PROBLEM TO WORK ON: Duplicate the rows below without any changes, beginning with the line that contains "Open the 微軟" and stopping after the line that contains "Action: point(197,100)", with both of those lines included.
########
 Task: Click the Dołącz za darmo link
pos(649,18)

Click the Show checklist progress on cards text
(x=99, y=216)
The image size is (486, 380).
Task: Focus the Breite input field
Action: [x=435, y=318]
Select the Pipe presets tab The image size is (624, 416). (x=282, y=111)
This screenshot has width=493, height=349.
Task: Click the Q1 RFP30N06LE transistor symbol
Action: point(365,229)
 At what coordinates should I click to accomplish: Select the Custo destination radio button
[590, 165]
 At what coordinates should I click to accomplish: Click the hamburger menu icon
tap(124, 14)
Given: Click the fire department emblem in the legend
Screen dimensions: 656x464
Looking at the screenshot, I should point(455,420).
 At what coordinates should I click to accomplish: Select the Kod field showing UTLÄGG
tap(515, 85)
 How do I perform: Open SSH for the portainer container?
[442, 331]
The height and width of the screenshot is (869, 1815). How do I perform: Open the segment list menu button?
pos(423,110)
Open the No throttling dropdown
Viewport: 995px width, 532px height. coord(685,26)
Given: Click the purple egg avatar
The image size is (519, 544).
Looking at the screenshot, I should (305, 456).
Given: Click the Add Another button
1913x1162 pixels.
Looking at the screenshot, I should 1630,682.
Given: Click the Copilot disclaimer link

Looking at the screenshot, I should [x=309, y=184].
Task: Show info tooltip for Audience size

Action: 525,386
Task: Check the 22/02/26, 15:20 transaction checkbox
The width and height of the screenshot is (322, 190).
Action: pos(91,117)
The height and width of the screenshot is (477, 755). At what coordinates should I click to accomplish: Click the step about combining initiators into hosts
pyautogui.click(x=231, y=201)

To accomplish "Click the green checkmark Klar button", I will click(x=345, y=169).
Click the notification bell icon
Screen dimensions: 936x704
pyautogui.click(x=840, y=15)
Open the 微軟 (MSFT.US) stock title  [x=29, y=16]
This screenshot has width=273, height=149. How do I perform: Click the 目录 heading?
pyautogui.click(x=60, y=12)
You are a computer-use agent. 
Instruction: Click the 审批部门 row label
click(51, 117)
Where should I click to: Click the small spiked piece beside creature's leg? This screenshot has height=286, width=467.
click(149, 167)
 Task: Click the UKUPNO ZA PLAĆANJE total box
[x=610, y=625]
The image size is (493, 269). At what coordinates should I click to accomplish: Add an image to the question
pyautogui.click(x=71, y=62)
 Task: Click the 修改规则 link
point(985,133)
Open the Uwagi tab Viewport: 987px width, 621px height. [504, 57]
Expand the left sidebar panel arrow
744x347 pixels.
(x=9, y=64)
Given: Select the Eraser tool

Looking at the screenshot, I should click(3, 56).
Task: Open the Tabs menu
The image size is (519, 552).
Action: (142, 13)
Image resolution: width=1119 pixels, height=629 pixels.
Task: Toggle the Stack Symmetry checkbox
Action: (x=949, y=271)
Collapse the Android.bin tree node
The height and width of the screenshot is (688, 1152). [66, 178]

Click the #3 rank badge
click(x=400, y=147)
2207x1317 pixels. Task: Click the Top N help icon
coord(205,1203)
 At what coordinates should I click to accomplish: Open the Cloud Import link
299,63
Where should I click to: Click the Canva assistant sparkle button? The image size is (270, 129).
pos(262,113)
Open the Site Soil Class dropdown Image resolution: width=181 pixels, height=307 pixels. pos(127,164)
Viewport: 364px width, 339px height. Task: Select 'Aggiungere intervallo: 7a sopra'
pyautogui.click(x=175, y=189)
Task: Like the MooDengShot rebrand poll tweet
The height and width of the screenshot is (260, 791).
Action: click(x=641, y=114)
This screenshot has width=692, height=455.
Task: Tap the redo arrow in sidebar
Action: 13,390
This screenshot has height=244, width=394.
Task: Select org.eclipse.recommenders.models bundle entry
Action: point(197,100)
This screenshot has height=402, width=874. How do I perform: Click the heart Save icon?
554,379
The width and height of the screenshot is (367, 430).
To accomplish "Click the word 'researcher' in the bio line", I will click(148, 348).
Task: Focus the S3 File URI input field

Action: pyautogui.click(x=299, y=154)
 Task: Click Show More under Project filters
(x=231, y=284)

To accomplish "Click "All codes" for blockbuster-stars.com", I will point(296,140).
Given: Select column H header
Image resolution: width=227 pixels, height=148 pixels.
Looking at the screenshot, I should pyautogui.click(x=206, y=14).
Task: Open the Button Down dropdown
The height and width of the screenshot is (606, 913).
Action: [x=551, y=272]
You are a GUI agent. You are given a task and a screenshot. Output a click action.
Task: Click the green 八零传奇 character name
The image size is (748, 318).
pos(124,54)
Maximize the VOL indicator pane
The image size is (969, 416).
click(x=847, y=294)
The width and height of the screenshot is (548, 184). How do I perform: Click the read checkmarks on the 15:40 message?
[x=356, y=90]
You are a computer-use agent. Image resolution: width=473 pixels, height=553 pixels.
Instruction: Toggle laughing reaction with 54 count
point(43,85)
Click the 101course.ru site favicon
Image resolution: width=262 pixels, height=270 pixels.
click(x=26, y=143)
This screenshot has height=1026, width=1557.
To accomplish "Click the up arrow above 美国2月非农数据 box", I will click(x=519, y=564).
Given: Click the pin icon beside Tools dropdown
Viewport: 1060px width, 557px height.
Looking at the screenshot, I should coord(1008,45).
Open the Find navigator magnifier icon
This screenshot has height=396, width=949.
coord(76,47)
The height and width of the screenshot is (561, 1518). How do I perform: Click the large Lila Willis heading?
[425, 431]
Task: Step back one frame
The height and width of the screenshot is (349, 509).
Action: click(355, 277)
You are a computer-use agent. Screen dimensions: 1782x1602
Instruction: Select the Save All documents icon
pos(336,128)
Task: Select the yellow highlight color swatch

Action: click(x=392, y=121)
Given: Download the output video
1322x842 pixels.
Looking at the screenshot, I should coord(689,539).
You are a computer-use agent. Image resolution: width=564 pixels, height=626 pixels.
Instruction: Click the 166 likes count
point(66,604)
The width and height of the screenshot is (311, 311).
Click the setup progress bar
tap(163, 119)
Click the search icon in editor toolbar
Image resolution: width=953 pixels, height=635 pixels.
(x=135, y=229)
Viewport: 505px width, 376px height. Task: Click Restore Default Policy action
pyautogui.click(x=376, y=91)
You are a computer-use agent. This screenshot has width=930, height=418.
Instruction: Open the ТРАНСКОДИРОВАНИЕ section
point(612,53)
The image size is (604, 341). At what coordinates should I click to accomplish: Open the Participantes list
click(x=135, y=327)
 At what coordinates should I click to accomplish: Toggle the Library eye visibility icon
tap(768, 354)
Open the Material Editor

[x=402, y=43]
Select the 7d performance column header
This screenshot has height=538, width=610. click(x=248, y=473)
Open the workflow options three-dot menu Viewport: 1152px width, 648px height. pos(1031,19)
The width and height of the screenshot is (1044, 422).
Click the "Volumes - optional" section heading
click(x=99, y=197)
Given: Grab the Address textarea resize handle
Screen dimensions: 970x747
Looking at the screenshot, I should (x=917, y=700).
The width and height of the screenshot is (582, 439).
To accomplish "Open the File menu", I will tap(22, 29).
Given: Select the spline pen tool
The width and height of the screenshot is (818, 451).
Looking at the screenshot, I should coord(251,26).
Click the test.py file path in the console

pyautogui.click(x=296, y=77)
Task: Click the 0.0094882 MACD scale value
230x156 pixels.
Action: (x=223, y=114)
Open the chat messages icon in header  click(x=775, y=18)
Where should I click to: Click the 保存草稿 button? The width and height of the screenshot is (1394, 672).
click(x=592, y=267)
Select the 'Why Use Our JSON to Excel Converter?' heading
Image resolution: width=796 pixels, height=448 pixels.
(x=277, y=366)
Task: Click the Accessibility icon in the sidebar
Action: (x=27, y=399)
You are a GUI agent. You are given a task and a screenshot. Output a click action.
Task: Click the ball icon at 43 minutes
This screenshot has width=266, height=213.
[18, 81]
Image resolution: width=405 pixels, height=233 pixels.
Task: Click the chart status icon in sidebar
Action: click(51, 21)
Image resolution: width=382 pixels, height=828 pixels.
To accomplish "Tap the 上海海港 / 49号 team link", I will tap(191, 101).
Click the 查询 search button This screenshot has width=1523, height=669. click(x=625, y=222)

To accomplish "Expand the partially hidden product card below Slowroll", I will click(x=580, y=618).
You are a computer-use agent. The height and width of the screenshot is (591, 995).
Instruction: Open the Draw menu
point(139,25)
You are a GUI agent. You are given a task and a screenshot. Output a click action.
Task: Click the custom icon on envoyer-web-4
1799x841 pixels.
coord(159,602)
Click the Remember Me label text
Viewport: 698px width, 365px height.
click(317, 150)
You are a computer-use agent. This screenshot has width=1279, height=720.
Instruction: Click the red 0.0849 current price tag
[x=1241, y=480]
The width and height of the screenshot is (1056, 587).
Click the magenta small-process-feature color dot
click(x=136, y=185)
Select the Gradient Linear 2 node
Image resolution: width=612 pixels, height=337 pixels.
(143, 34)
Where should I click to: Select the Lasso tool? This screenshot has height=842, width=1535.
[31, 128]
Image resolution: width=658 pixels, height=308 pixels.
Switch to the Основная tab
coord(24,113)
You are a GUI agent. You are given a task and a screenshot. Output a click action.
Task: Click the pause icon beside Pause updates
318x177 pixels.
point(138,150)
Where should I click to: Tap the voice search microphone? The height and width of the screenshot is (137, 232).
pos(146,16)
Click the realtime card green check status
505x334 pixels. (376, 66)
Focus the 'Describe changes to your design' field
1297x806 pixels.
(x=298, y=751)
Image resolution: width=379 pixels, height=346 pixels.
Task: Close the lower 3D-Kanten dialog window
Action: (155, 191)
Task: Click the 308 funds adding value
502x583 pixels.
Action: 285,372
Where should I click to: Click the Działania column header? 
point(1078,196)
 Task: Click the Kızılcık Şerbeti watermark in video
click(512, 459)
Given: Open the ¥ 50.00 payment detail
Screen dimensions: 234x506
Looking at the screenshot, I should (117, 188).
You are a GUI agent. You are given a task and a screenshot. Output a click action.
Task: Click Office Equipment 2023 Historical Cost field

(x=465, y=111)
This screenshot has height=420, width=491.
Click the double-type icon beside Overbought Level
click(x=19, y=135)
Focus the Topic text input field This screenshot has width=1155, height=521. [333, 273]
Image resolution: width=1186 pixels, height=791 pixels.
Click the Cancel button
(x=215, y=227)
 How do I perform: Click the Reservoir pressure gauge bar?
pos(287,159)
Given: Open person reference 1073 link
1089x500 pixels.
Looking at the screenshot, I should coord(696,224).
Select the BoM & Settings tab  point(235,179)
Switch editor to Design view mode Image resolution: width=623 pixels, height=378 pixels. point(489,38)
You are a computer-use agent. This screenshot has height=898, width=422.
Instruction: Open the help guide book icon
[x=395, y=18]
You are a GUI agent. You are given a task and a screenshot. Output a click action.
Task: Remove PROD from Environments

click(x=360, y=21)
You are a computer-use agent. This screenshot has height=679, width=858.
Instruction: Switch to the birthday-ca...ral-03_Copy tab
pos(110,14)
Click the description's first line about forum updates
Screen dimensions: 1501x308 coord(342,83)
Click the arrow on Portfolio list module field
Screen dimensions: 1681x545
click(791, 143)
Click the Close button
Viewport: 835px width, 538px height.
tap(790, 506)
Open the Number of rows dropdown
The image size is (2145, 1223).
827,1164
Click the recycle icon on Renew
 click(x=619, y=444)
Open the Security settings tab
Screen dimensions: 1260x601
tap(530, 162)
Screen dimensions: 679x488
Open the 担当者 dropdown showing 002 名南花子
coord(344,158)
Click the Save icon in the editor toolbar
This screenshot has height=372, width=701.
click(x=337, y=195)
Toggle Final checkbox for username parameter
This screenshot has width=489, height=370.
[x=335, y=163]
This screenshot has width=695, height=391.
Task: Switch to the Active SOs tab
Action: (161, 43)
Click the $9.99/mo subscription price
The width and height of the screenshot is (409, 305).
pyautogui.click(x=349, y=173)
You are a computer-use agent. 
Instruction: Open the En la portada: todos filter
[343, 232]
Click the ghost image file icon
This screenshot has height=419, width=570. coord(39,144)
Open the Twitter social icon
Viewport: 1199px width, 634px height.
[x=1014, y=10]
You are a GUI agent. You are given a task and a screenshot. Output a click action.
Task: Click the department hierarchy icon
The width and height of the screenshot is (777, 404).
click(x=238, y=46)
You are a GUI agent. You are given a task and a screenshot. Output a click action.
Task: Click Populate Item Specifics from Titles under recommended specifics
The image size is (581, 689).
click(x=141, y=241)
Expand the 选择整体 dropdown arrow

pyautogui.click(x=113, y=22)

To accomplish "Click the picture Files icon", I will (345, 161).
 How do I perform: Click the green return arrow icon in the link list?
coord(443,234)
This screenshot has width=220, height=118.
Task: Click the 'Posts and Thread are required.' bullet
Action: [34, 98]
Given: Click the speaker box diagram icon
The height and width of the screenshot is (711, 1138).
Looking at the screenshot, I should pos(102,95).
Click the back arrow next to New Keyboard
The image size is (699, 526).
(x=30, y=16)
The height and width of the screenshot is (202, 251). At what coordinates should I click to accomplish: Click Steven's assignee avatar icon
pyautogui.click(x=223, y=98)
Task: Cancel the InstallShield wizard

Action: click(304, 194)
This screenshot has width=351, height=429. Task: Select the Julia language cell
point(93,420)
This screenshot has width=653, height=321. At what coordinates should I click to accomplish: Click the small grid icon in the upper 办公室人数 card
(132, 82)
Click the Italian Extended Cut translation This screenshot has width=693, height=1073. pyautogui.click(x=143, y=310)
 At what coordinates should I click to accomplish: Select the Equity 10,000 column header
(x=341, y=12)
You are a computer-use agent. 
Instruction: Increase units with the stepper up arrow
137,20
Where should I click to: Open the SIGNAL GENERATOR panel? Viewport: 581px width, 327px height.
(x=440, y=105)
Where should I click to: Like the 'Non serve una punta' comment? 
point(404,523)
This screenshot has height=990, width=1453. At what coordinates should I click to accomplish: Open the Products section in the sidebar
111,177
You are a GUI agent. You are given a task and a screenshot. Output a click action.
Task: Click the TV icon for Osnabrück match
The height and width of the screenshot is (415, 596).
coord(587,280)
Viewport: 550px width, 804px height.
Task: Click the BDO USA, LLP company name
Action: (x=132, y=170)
########
THE RESPONSE:
Open the 微軟 (MSFT.US) stock title  [x=29, y=16]
This screenshot has width=273, height=149. How do I perform: Click the 目录 heading?
pyautogui.click(x=60, y=12)
You are a computer-use agent. 
Instruction: Click the 审批部门 row label
click(51, 117)
Where should I click to: Click the small spiked piece beside creature's leg? This screenshot has height=286, width=467.
click(149, 167)
 Task: Click the UKUPNO ZA PLAĆANJE total box
[x=610, y=625]
The image size is (493, 269). At what coordinates should I click to accomplish: Add an image to the question
pyautogui.click(x=71, y=62)
 Task: Click the 修改规则 link
point(985,133)
Open the Uwagi tab Viewport: 987px width, 621px height. [504, 57]
Expand the left sidebar panel arrow
744x347 pixels.
(x=9, y=64)
Given: Select the Eraser tool

Looking at the screenshot, I should click(3, 56).
Task: Open the Tabs menu
The image size is (519, 552).
Action: (142, 13)
Image resolution: width=1119 pixels, height=629 pixels.
Task: Toggle the Stack Symmetry checkbox
Action: (x=949, y=271)
Collapse the Android.bin tree node
The height and width of the screenshot is (688, 1152). [66, 178]

Click the #3 rank badge
click(x=400, y=147)
2207x1317 pixels. Task: Click the Top N help icon
coord(205,1203)
 At what coordinates should I click to accomplish: Open the Cloud Import link
299,63
Where should I click to: Click the Canva assistant sparkle button? The image size is (270, 129).
pos(262,113)
Open the Site Soil Class dropdown Image resolution: width=181 pixels, height=307 pixels. pos(127,164)
Viewport: 364px width, 339px height. Task: Select 'Aggiungere intervallo: 7a sopra'
pyautogui.click(x=175, y=189)
Task: Like the MooDengShot rebrand poll tweet
The height and width of the screenshot is (260, 791).
Action: click(x=641, y=114)
This screenshot has width=692, height=455.
Task: Tap the redo arrow in sidebar
Action: 13,390
This screenshot has height=244, width=394.
Task: Select org.eclipse.recommenders.models bundle entry
Action: point(197,100)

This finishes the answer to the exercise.